DIRECTIONS =
Copy every one of the records below word for word, from the first line to the last.

Word and element locating records:
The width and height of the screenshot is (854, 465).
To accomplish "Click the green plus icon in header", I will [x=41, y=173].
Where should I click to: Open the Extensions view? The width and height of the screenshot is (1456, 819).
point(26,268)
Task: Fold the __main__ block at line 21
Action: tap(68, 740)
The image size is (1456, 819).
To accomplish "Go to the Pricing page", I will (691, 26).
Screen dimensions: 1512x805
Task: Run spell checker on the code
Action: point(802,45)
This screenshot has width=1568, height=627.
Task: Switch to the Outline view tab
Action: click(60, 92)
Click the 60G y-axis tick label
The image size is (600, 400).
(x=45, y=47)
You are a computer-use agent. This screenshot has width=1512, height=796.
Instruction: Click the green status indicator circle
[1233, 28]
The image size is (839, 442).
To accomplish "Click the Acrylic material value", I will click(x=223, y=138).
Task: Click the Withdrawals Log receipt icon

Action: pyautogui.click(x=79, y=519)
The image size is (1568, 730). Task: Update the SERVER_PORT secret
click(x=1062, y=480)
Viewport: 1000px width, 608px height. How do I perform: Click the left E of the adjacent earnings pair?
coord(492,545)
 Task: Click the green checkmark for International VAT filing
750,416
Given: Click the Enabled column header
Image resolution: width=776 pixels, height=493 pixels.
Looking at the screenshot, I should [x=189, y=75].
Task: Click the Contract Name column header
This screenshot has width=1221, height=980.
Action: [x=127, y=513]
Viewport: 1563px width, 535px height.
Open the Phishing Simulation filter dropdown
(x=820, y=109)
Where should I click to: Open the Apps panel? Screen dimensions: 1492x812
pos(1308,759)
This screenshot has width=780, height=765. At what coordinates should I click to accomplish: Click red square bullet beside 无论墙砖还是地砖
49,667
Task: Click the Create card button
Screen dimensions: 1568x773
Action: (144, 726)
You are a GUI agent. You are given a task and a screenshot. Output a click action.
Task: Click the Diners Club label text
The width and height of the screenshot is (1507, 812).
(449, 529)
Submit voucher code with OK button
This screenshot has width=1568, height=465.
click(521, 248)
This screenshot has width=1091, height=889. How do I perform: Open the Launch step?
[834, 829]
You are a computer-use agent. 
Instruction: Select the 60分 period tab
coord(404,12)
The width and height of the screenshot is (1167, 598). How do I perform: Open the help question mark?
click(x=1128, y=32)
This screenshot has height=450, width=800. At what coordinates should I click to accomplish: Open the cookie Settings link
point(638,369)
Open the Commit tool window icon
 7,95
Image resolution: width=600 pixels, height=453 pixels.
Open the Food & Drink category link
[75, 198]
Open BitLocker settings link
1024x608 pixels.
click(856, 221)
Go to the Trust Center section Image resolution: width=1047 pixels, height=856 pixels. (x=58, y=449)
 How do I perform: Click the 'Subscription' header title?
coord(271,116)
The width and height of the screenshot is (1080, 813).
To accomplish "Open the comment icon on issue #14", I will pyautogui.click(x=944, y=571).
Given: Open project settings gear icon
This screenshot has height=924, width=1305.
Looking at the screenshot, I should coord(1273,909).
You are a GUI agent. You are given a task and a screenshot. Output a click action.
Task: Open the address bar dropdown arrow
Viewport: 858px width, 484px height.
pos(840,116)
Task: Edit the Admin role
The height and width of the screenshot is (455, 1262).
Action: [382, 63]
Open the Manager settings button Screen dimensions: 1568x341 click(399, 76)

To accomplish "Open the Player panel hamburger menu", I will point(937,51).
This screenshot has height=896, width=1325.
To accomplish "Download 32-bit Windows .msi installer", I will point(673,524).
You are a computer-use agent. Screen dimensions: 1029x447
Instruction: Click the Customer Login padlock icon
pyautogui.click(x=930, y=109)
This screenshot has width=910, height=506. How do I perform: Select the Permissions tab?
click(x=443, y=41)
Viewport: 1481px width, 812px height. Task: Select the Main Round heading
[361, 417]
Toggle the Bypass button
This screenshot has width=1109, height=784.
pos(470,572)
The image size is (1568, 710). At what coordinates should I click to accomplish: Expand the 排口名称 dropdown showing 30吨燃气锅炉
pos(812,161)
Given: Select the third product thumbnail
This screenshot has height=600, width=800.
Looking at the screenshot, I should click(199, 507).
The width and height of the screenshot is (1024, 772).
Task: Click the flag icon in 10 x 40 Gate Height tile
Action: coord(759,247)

EXERCISE SOLUTION =
The width and height of the screenshot is (854, 465).
To accomplish "Click the green plus icon in header", I will [x=41, y=173].
Where should I click to: Open the Extensions view? The width and height of the screenshot is (1456, 819).
point(26,268)
Task: Fold the __main__ block at line 21
Action: tap(68, 740)
The image size is (1456, 819).
To accomplish "Go to the Pricing page", I will (691, 26).
Screen dimensions: 1512x805
Task: Run spell checker on the code
Action: point(802,45)
This screenshot has width=1568, height=627.
Task: Switch to the Outline view tab
Action: click(60, 92)
Click the 60G y-axis tick label
The image size is (600, 400).
(x=45, y=47)
You are a computer-use agent. This screenshot has width=1512, height=796.
Instruction: Click the green status indicator circle
[1233, 28]
The image size is (839, 442).
To accomplish "Click the Acrylic material value", I will click(x=223, y=138).
Task: Click the Withdrawals Log receipt icon

Action: pyautogui.click(x=79, y=519)
The image size is (1568, 730). Task: Update the SERVER_PORT secret
click(x=1062, y=480)
Viewport: 1000px width, 608px height. How do I perform: Click the left E of the adjacent earnings pair?
coord(492,545)
 Task: Click the green checkmark for International VAT filing
750,416
Given: Click the Enabled column header
Image resolution: width=776 pixels, height=493 pixels.
Looking at the screenshot, I should [x=189, y=75].
Task: Click the Contract Name column header
This screenshot has width=1221, height=980.
Action: [x=127, y=513]
Viewport: 1563px width, 535px height.
Open the Phishing Simulation filter dropdown
(x=820, y=109)
Where should I click to: Open the Apps panel? Screen dimensions: 1492x812
pos(1308,759)
This screenshot has width=780, height=765. At what coordinates should I click to accomplish: Click red square bullet beside 无论墙砖还是地砖
49,667
Task: Click the Create card button
Screen dimensions: 1568x773
Action: (144, 726)
You are a GUI agent. You are given a task and a screenshot. Output a click action.
Task: Click the Diners Club label text
The width and height of the screenshot is (1507, 812).
(449, 529)
Submit voucher code with OK button
This screenshot has width=1568, height=465.
click(521, 248)
This screenshot has width=1091, height=889. How do I perform: Open the Launch step?
[834, 829]
You are a computer-use agent. 
Instruction: Select the 60分 period tab
coord(404,12)
The width and height of the screenshot is (1167, 598). How do I perform: Open the help question mark?
click(x=1128, y=32)
This screenshot has height=450, width=800. At what coordinates should I click to accomplish: Open the cookie Settings link
point(638,369)
Open the Commit tool window icon
 7,95
Image resolution: width=600 pixels, height=453 pixels.
Open the Food & Drink category link
[75, 198]
Open BitLocker settings link
1024x608 pixels.
click(856, 221)
Go to the Trust Center section Image resolution: width=1047 pixels, height=856 pixels. (x=58, y=449)
 How do I perform: Click the 'Subscription' header title?
coord(271,116)
The width and height of the screenshot is (1080, 813).
To accomplish "Open the comment icon on issue #14", I will pyautogui.click(x=944, y=571).
Given: Open project settings gear icon
This screenshot has height=924, width=1305.
Looking at the screenshot, I should coord(1273,909).
You are a GUI agent. You are given a task and a screenshot. Output a click action.
Task: Open the address bar dropdown arrow
Viewport: 858px width, 484px height.
pos(840,116)
Task: Edit the Admin role
The height and width of the screenshot is (455, 1262).
Action: [382, 63]
Open the Manager settings button Screen dimensions: 1568x341 click(399, 76)

To accomplish "Open the Player panel hamburger menu", I will point(937,51).
This screenshot has height=896, width=1325.
To accomplish "Download 32-bit Windows .msi installer", I will point(673,524).
You are a computer-use agent. Screen dimensions: 1029x447
Instruction: Click the Customer Login padlock icon
pyautogui.click(x=930, y=109)
This screenshot has width=910, height=506. How do I perform: Select the Permissions tab?
click(x=443, y=41)
Viewport: 1481px width, 812px height. Task: Select the Main Round heading
[361, 417]
Toggle the Bypass button
This screenshot has width=1109, height=784.
pos(470,572)
The image size is (1568, 710). At what coordinates should I click to accomplish: Expand the 排口名称 dropdown showing 30吨燃气锅炉
pos(812,161)
Given: Select the third product thumbnail
This screenshot has height=600, width=800.
Looking at the screenshot, I should click(199, 507).
The width and height of the screenshot is (1024, 772).
Task: Click the flag icon in 10 x 40 Gate Height tile
Action: coord(759,247)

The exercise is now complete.